Missuz C has left a new comment on your post "Victorian Style houses and Clothing":

That pink Victorian house is just delicious! Strawberry ice cream and bazooka bubblegum come to mind. I especially like the blue moire suit...I want a jacket in that style!

Looking forward to your sketches.

anonymous said...

I love your fancy eye candy houses and the matching outfits. So pretty.

My new granddaughter in-law recognized my long skirts and called to me in the store today. She said more women are wearing them now and the "maxies" as she called it, are coming back into style and fashion.

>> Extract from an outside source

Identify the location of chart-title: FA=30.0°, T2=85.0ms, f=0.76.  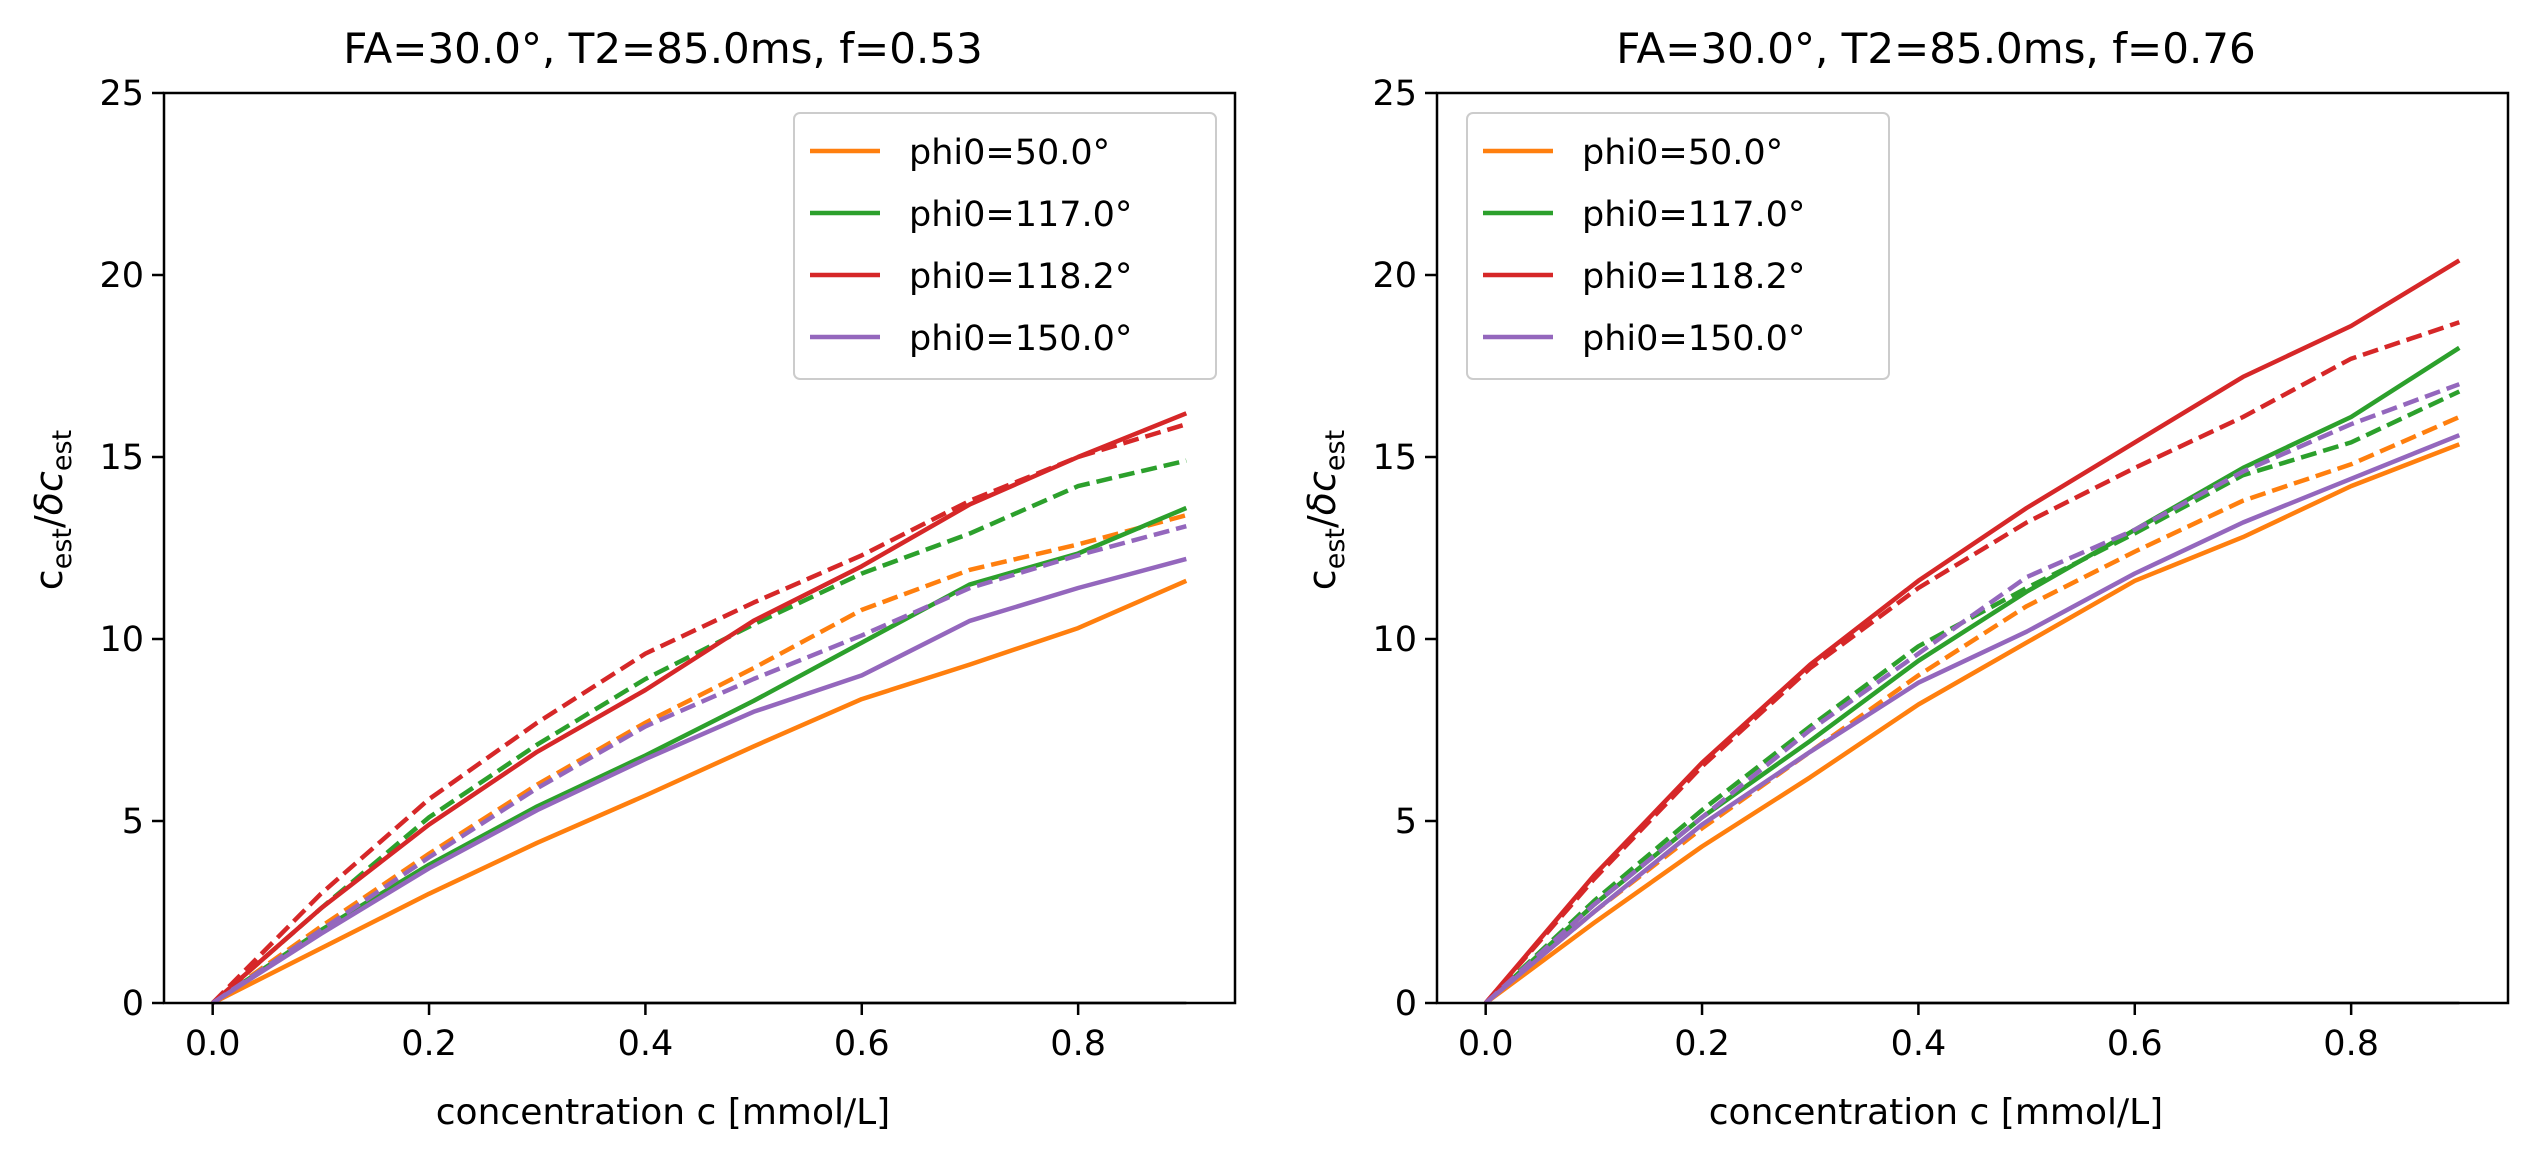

I've noticed more women wearing them too. They are comfortable.

Mrs. J.

Sola Scriptura said...

I also love the ladies clothing from the Victorian era. The houses are lovely too!

Rightthinker said...

Beautiful, and very inspirational!

Unknown said...

There is nothing more beautiful than a woman who is clean, nice-smelling, wearing feminine clothing and a sweet smile who loves the Lord and her husband and children. I meet them occasionally, less and less, the older I get, but when I do they are gracious and I come away refreshed, encouraged, and thankful. The Lord puts them in our path like lights on a dark night. Your website is very much like that! I have gone back to read through your past blogs and I know that I am richer because of the blessing of them in my life. God will reward you some day for all the encouragement and support you have given to this increasing dark world.

Kimberline said...

Loved this so much. I noticed the white daisy on blue material. My grandmother kept a sunbonnet from her childhood and it was almost exactly that material. It has held up well for how old it is and my own girls used to wear it outside to play "prairie girls." I should take a picture to show you. It had pockets sewn in that could be filled with cardboard to keep the bonnet stiff. Interesting how they made such things :)

Kimberline said...

sigh...wrote out a comment and lost it when I signed in. I need to remember to copy my comment to reinsert it. I'll come back and retype it tomorrow. Anyway, I enjoyed this article and the pictures very much. Thank you Lydia.

Mary said...

Oh, this is all too gorgeous for words!

Susan said...

The daisy fabric is so lovely. I would like it made up as a skirt with a white ruffled blouse. I also love the turquoise pinstriped blouse. It looks sophisticated but casual at the same time. I think the suits are very practical and I would wear a printed floral blouse underneath. I like skirts that flare out at the bottom a bit but aren't too long for around the house and if the blouse has long sleeves it has to have cuffs or I end up with them in the dish water. I have a long waist and dresses tend to tug at me so I prefer a blouse and skirt. I miss hats and wish we saw them more in the general public. I have two straw hats that I wear when I am walking or working in the garden. They are better than sunscreen. I would love to see your sketches and some ideas for shoes to wear with these outfits. I always have a hard time matching shoes. Your pictures have renewed my interest in Victorian homes. I hope your preparations for visitors went well.